A New Area of Liability for Directors of a Charity
Adam Aptowitzer, February 25, 2010

In 1999, Parliament amended the Income Tax Act (the "Act") to create what are commonly called Third Party Civil Penalties. The provisions, which are broadly worded, ostensibly target those individuals who assist others in making what the CRA would believe is a false statement or omission on their tax returns. Tax advisors, because they are often involved in tax planning, and tax preparers because they are involved in the preparation of tax returns are the obvious targets. It appears now however that the CRA is using these provisions to target the directors of charities.  
 
The relevant provisions of the income tax are subsections such as ss 163.2(4) and (5).
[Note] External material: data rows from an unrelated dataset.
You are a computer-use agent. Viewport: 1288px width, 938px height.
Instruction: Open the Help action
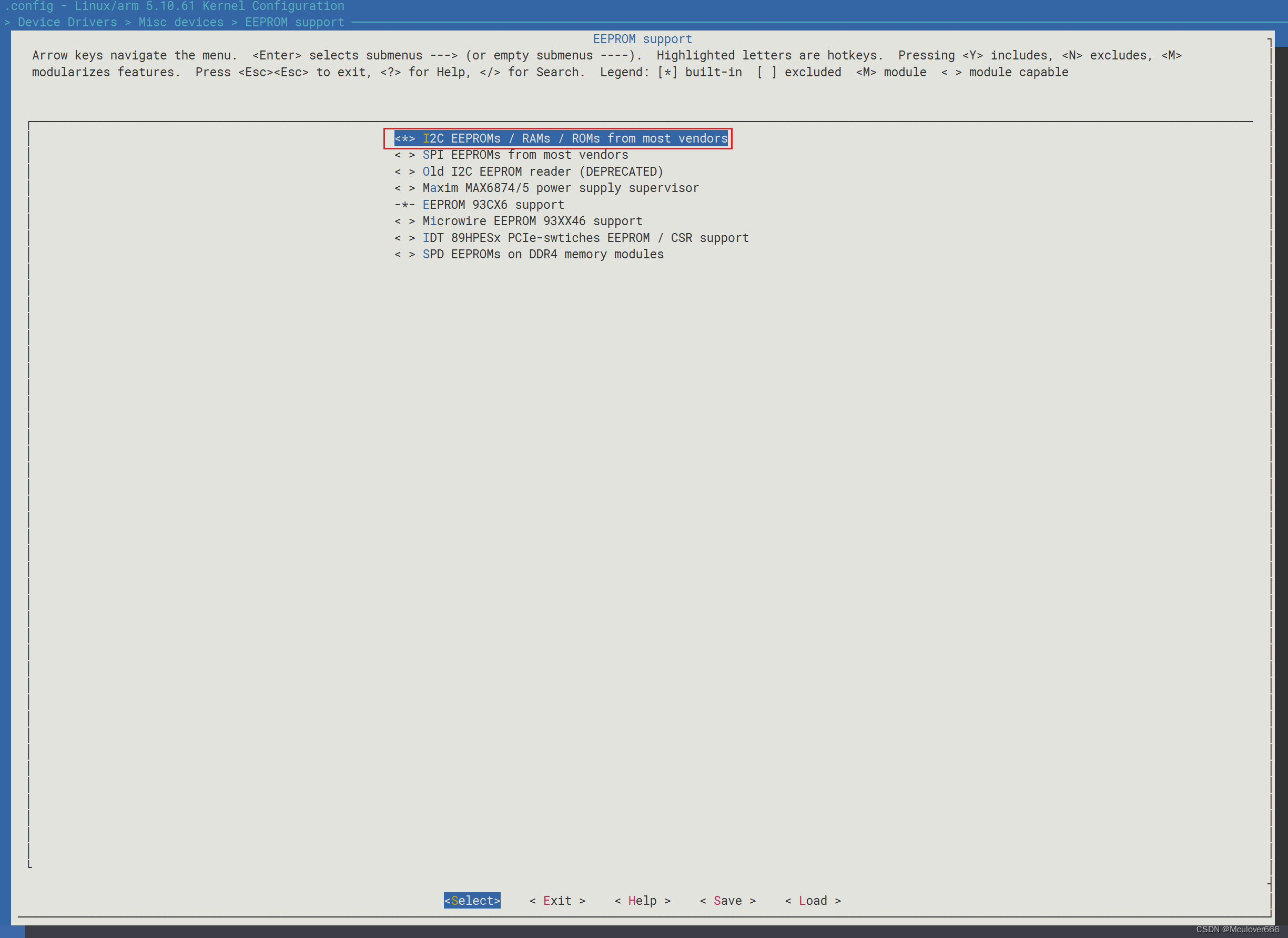click(642, 901)
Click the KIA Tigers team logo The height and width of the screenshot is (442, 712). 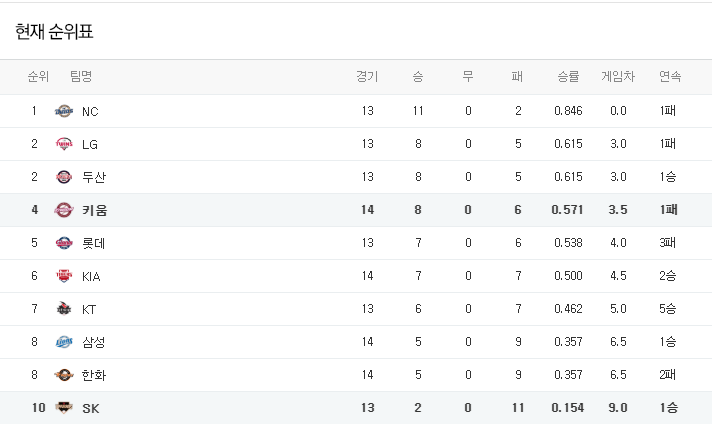coord(64,276)
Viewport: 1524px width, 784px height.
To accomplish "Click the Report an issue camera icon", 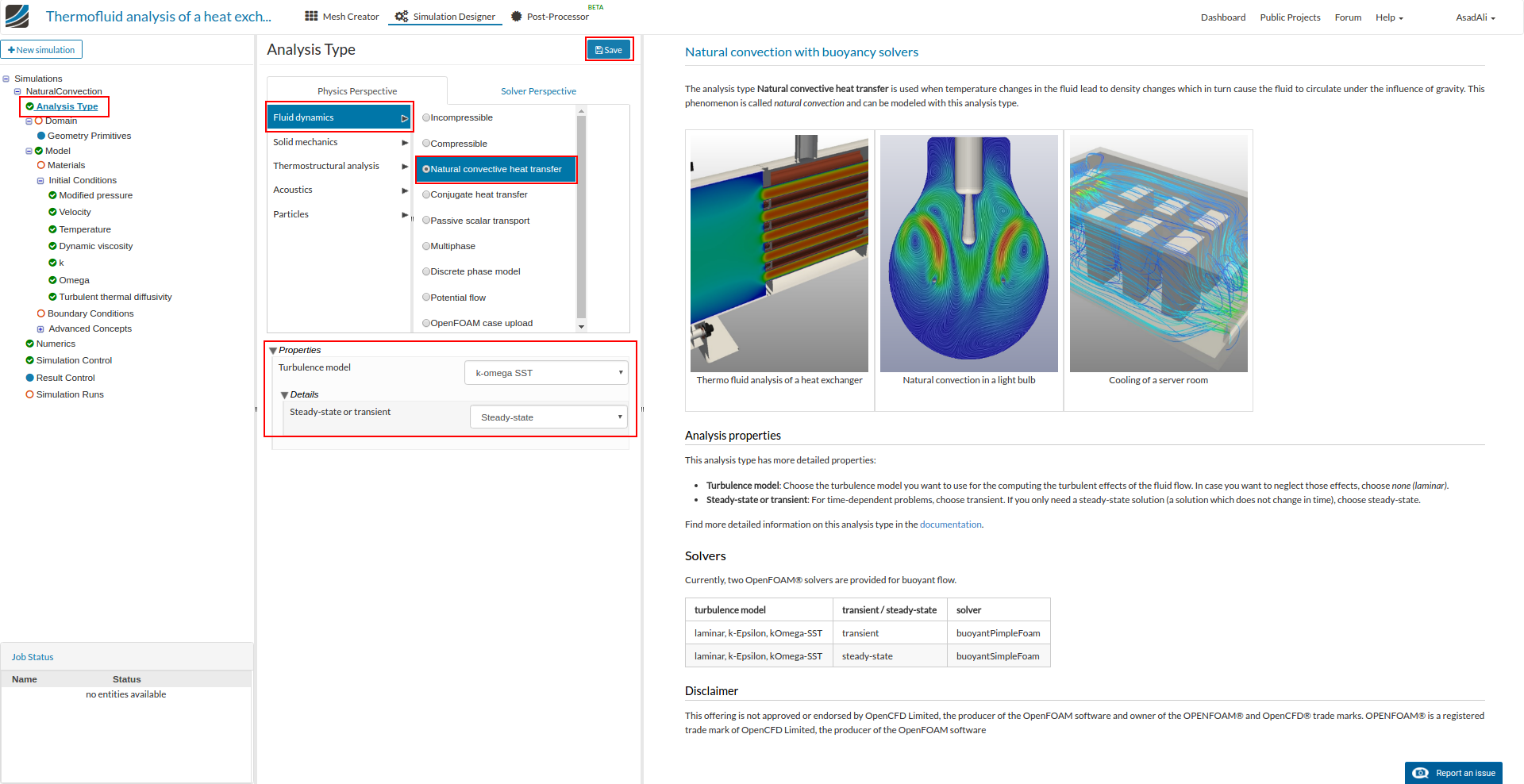I will pyautogui.click(x=1421, y=772).
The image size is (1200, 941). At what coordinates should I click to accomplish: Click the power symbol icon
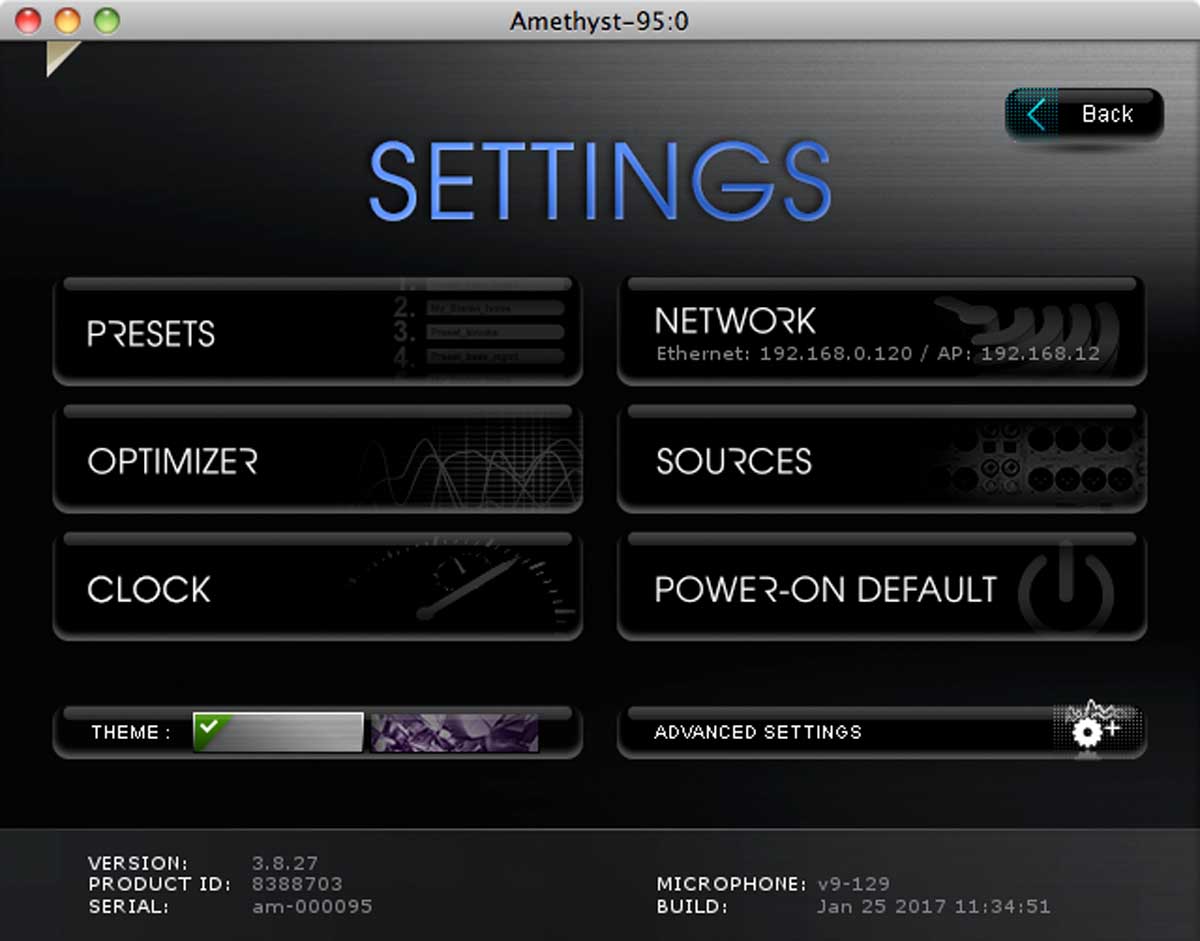point(1065,589)
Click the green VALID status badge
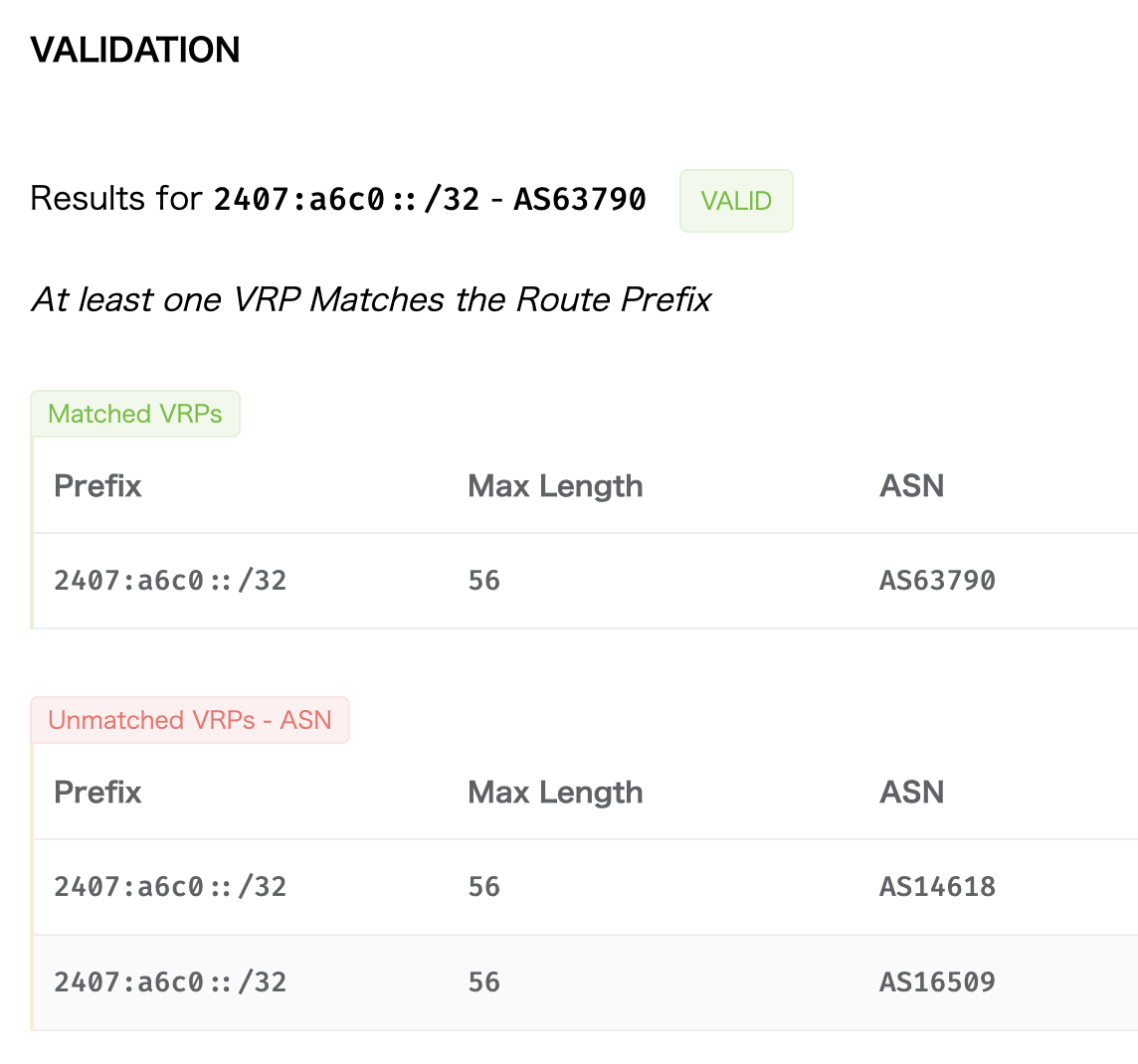 point(736,201)
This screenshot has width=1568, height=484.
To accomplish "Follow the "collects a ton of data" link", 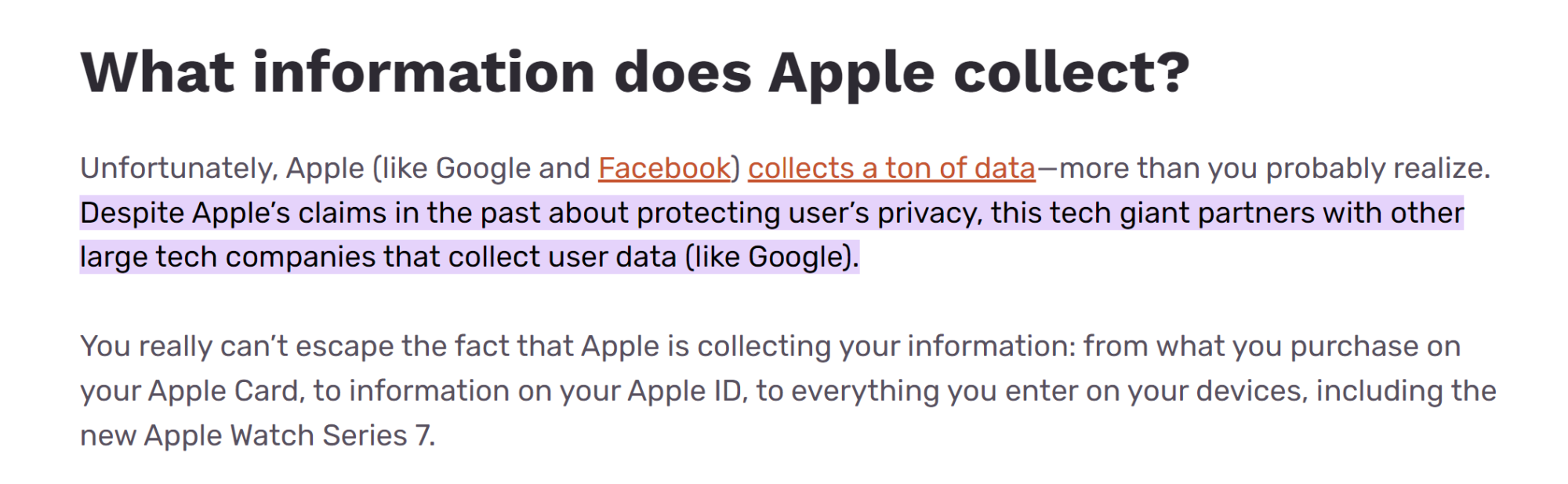I will tap(891, 169).
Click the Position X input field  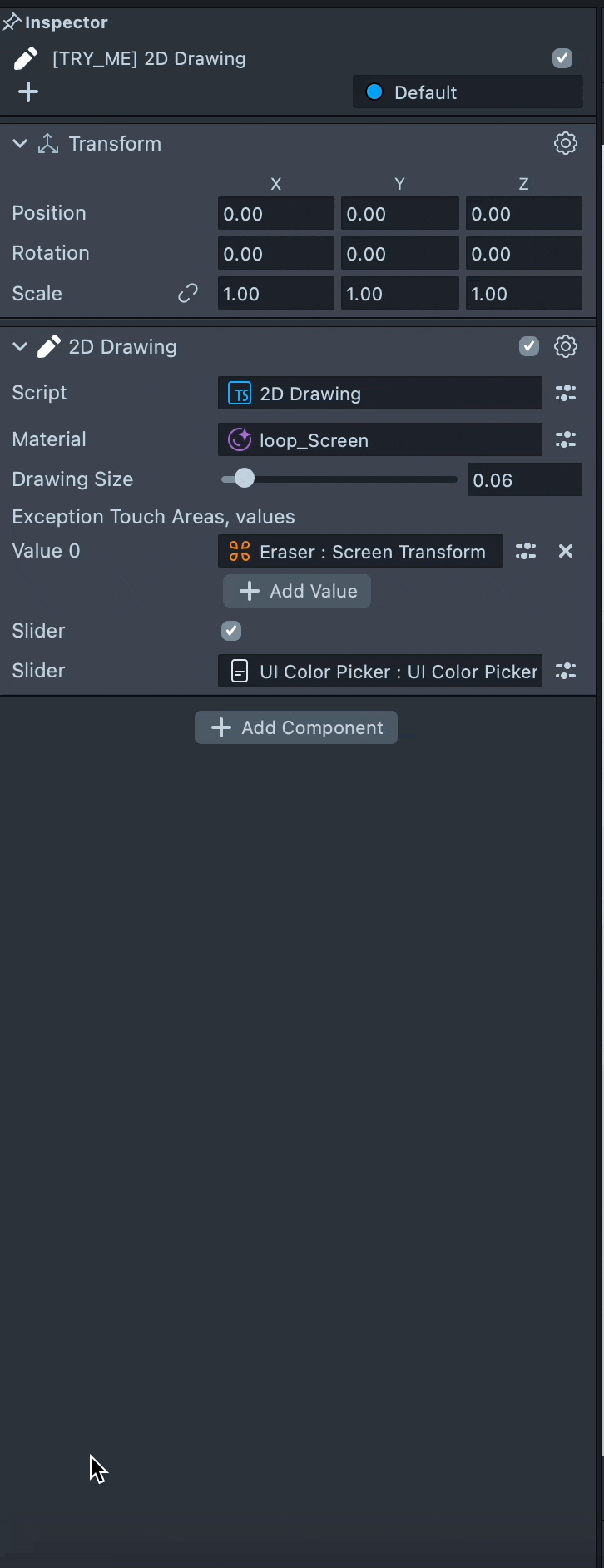[275, 214]
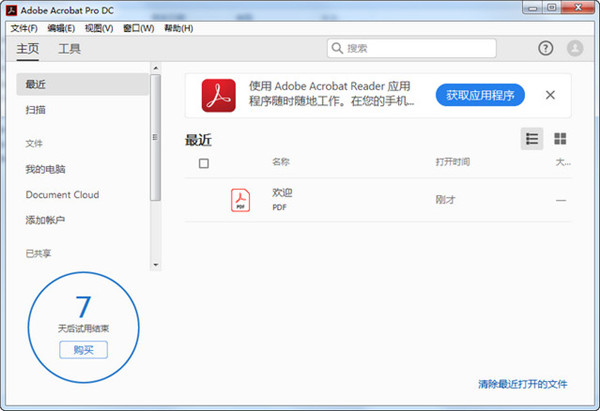This screenshot has height=411, width=600.
Task: Sort the list by 名称 column header
Action: (x=281, y=162)
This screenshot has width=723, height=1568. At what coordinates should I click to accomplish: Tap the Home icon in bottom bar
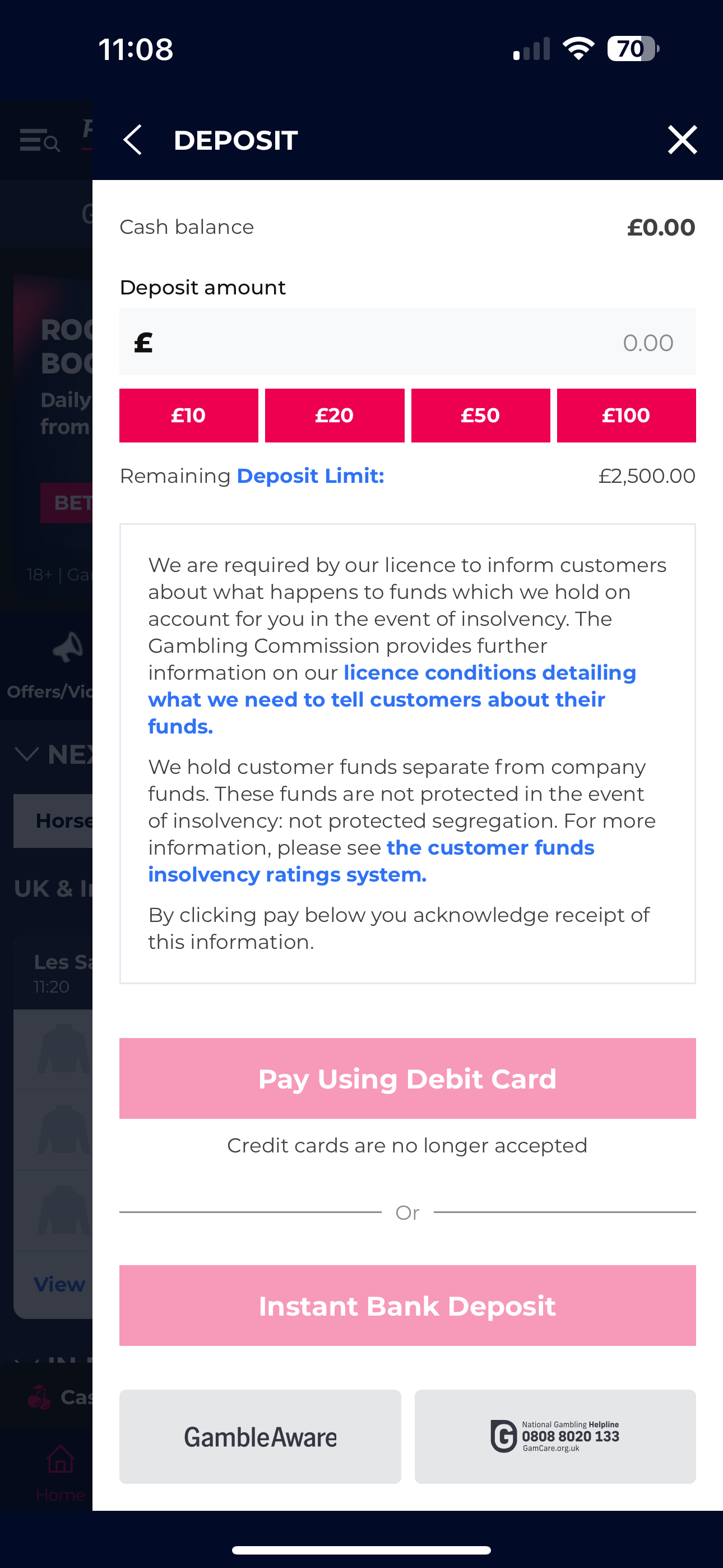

They read as follows: 
 
(4) Every person who makes, or participates in, assents to or acquiesces in the making of, a statement to, or by or on behalf of, another person (in this subsection, subsections (5) and (6), paragraph (12)(c) and subsection (15) referred to as the "other person") that the person knows, or would reasonably be expected to know but for circumstances amounting to culpable conduct, is a false statement that could be used by or on behalf of the other person for a purpose of this Act is liable to a penalty in respect of the false statement. 
 
(5) The penalty to which a person is liable under subsection (4) in respect of a false statement is the greater of 
(a) $1,000, and 
(b) the lesser of 
 
(i) the penalty to which the other person would be liable under subsection 163(2) if the other person made the statement in a return filed for the purposes of this Act and knew that the statement was false, and 
 
(ii) the total of $100,000 and the person's gross compensation, at the time at which the notice of assessment of the penalty is sent to the person, in respect of the false statement that could be used by or on behalf of the other person. 
 
In a case wending its way before the Tax Court, the director of a charity has been personally assessed for Third Party Civil Penalties amounting to over $500,000. In that case, a charity was involved in a plan to donate weeks of a time-share to the charity in the Turks and Caicos. As it happens, the charity was unaware that the Turks and Caicos had apparently declined to zone the property as a time-share project and so the Minister alleges the gift failed on that ground (i.e. there was nothing to gift). More importantly though, as a basis for the Minister's levying of third party civil penalties, the Minister alleges inter alia that the President of the charity simply gave blank pre-signed official tax receipts to the promoter for distribution to donors. There is no allegation that the President (who was also a director) was the authorized signing officer for the charity as required by Regulation 3501.  
 
Given the technical defects with the gift, the ostensible donors who used these receipts were reassessed. And the Minister has personally reassessed the President / director who signed the receipts under ss.163.2 (4) as having assisted these individuals in making a false statement on their returns. The amount of the penalty is over $500,000 having been calculated as the sum of the allegedly false statements of each of the erstwhile donors.  
 
The application of these provisions to directors comes as somewhat of a shock, given that the Third Party Civil Penalties were not considered to apply to such situations. Moreover, despite the statutory good faith defence, one wonders how far the CRA will go to hold directors liable for the use of charitable receipts. These provisions have a wide and as yet undefined scope - there is no time limit to their assessment, there is no limit to the amount of the penalty, nor is there a realizable limit as to who can be responsible for the penalty. In fact, one wonders whether all the directors of a charity may be responsible if they authorize a single individual to sign the receipts. If the CRA is successful in applying this penalty in this case we wonder how far the CRA will go in making directors of charities responsible for the false statements of donors. More to the point, it will likely cause yet another chill amongst directors from engaging in anything but the most mundane of fundraising, if people are even willing to serve as directors at all.